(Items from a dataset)
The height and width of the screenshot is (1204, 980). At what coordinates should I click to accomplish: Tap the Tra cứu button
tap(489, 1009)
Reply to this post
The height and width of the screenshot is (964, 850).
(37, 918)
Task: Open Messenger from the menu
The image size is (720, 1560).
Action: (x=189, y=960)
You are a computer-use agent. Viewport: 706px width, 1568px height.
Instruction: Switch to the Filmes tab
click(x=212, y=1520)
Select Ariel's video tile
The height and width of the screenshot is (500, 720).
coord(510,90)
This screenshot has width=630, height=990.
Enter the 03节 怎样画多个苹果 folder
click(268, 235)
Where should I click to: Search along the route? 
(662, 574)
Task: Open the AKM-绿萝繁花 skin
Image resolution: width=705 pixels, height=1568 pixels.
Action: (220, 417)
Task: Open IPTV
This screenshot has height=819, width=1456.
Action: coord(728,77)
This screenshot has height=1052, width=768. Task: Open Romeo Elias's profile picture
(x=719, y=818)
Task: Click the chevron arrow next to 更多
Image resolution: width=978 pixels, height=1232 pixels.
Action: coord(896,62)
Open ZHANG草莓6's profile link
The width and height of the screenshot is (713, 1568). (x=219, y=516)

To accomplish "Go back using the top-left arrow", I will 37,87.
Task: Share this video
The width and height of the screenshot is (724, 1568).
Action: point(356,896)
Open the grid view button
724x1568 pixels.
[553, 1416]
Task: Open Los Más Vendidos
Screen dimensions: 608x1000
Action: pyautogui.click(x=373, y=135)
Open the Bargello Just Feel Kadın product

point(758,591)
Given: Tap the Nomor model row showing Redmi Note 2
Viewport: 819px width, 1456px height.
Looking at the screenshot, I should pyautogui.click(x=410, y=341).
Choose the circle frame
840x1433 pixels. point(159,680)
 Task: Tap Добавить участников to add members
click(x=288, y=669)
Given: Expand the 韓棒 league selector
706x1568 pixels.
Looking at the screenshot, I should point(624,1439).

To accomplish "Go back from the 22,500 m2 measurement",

■ Work to be completed
Reproduce the lines of the entries above without any change, everything from the line containing "This screenshot has height=1052, width=768." down to the line containing "click(x=288, y=669)", with both of those lines included.

■ Response to this exercise
This screenshot has height=1052, width=768. Task: Open Romeo Elias's profile picture
(x=719, y=818)
Task: Click the chevron arrow next to 更多
Image resolution: width=978 pixels, height=1232 pixels.
Action: coord(896,62)
Open ZHANG草莓6's profile link
The width and height of the screenshot is (713, 1568). (x=219, y=516)

To accomplish "Go back using the top-left arrow", I will 37,87.
Task: Share this video
The width and height of the screenshot is (724, 1568).
Action: point(356,896)
Open the grid view button
724x1568 pixels.
[553, 1416]
Task: Open Los Más Vendidos
Screen dimensions: 608x1000
Action: pyautogui.click(x=373, y=135)
Open the Bargello Just Feel Kadın product

point(758,591)
Given: Tap the Nomor model row showing Redmi Note 2
Viewport: 819px width, 1456px height.
Looking at the screenshot, I should pyautogui.click(x=410, y=341).
Choose the circle frame
840x1433 pixels. point(159,680)
 Task: Tap Добавить участников to add members
click(x=288, y=669)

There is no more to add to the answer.